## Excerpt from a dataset
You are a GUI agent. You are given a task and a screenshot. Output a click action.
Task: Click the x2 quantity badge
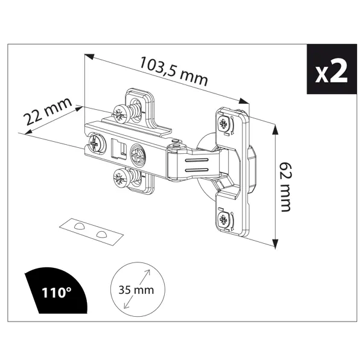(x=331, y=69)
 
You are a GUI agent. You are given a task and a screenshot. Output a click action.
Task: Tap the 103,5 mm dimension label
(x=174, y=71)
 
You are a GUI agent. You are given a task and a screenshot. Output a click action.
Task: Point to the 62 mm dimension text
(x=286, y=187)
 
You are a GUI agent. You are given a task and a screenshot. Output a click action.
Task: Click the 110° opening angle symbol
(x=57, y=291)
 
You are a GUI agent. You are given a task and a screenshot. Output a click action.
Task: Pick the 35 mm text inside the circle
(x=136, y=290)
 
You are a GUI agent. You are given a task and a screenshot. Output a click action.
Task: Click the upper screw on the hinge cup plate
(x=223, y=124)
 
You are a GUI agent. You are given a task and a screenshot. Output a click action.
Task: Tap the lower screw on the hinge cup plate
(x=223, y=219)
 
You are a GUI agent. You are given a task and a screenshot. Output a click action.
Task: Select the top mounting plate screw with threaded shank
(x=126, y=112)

## Given instruction
Can you edit the records above so that "hinge cup plate" reads "hinge mounting plate" everywhere, with nothing else changed and the pictures left out?

## Finished answer
You are a GUI agent. You are given a task and a screenshot. Output a click action.
Task: Click the x2 quantity badge
(x=331, y=69)
 
You are a GUI agent. You are given a task and a screenshot. Output a click action.
Task: Tap the 103,5 mm dimension label
(x=174, y=71)
 
You are a GUI agent. You are given a task and a screenshot. Output a click action.
Task: Point to the 62 mm dimension text
(x=286, y=187)
 
You are a GUI agent. You are given a task and a screenshot. Output a click action.
Task: Click the 110° opening angle symbol
(x=57, y=291)
 
You are a GUI agent. You are given a task and a screenshot. Output a click action.
Task: Pick the 35 mm text inside the circle
(x=136, y=290)
 
You are a GUI agent. You are given a task and a screenshot. Output a click action.
Task: Click the upper screw on the hinge mounting plate
(x=223, y=124)
 
You are a GUI agent. You are given a task and a screenshot. Output a click action.
Task: Tap the lower screw on the hinge mounting plate
(x=223, y=219)
 
You are a GUI agent. You are given a task and a screenshot. Output a click action.
Task: Select the top mounting plate screw with threaded shank
(x=126, y=112)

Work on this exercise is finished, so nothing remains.